Travailler plus pour gagner plus ! Son slogan est lancé. Fallait-il pour autant augmenter substantiellement ses propres émoluments ? Alors que 85 % de ses compatriotes peinent pour freiner la décrue de leur pouvoir d’achat ? — On rétorque qu’il fallait mettre de l’ordre dans le budget de l’Élysée, fait de bric et de broc.
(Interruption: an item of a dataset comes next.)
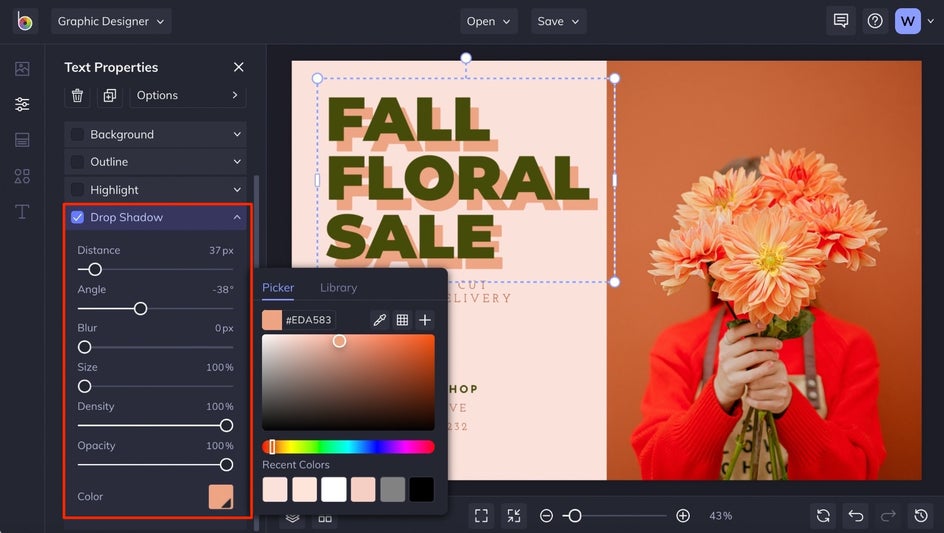Click the duplicate layer icon

pos(110,96)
Soit ! Mais le moment était-il bien choisi pour entreprendre pareille démarche ?

Comment faire comprendre à ce président, qui est entouré d’une Cour de béni-oui-oui, que l’on ne gère pas la France comme on administre le triangle Neuilly-Auteuil-Passy ? Que gérer le pays comme le Conseil Général du département des Hauts-de Seine, qui est le plus riche de France, c’est prendre le risque de créer une situation insurrectionnelle ?
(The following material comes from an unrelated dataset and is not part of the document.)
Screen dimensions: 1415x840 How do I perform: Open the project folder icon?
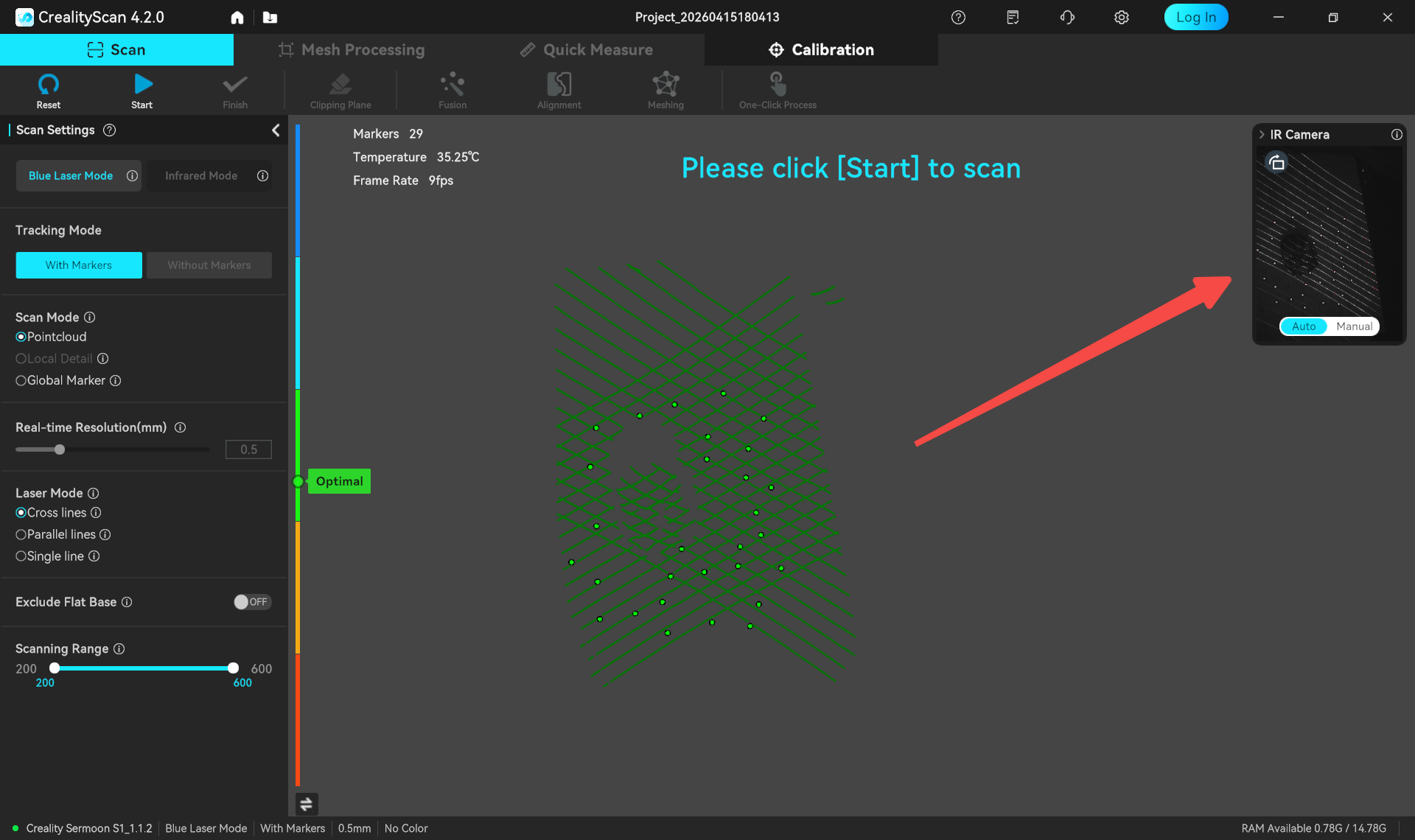[x=270, y=18]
J’ai déjà maintes fois suggéré l’introduction d’une taxe obligatoire de 0,1 % sur les transferts bancaires, sachant bien que dans certains milieux ceux-ci s’opèrent souvent en numéraire et échappent ainsi à tout contrôle — un grand patron, qui mettait de côté des millions d’euros au profit d’une “caisse noire” patronale, le sait bien. Ce mode de recouvrement de l’argent public ne serait nullement une nouvelle variante d’un impôt sur le capital : ce serait une façon à la fois simple, efficace et facile à mettre en œuvre, d’accroitre le budget des ménages. Car ceci permettrait, en effet, de dépénaliser le travail et de supprimer l’impôt sur le revenu sous sa forme actuelle, avec les “niches fiscales” qu’il génère, englobant les budgets de la Sécurité Sociale et des retraites, véritables “monstres du Loch Ness” du déficit, qui ne feront que s’aggraver d’année en année pour des raisons technologiques et démographiques, par delà toutes les mesures qui seront prises pour en assurer une bonne et saine gestion.
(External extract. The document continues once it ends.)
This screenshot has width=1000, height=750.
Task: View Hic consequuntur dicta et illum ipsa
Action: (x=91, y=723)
Il faut admettre, une fois pour toutes, que le mode de recouvrement actuel du budget de l’État et des services publics n’est pas le bon parce qu’il repose sur des salaires qui ont évolué vers la précarité et le temps partiel, entraînant une diminution inexorable des cotisations. Selon le slogan officiel, travailler plus serait gagner plus, donc cotiser plus, mais comme les heures supplémentaires sont maintenant exemptées de cotisation, cela ne marche pas !

Notre très chrétienne ministre Christine Boutin devrait penser que les enfants de Don Quichotte sont aussi des enfants du Bon Dieu, et quand on les voyait être bousculés ou basculer dans l’eau devant Notre-Dame, on pensait à Michel Audiard qui, lui, ne voulait pas les voir traiter comme des canards sauvages*.

Le dernier affront qu’aurait pu faire à son hôte, et auquel n’a pas pensé le pourtant inventif colonel Kadhafi, eût été, avant de partir, de leur offrir sa tente !

Paul Vincent.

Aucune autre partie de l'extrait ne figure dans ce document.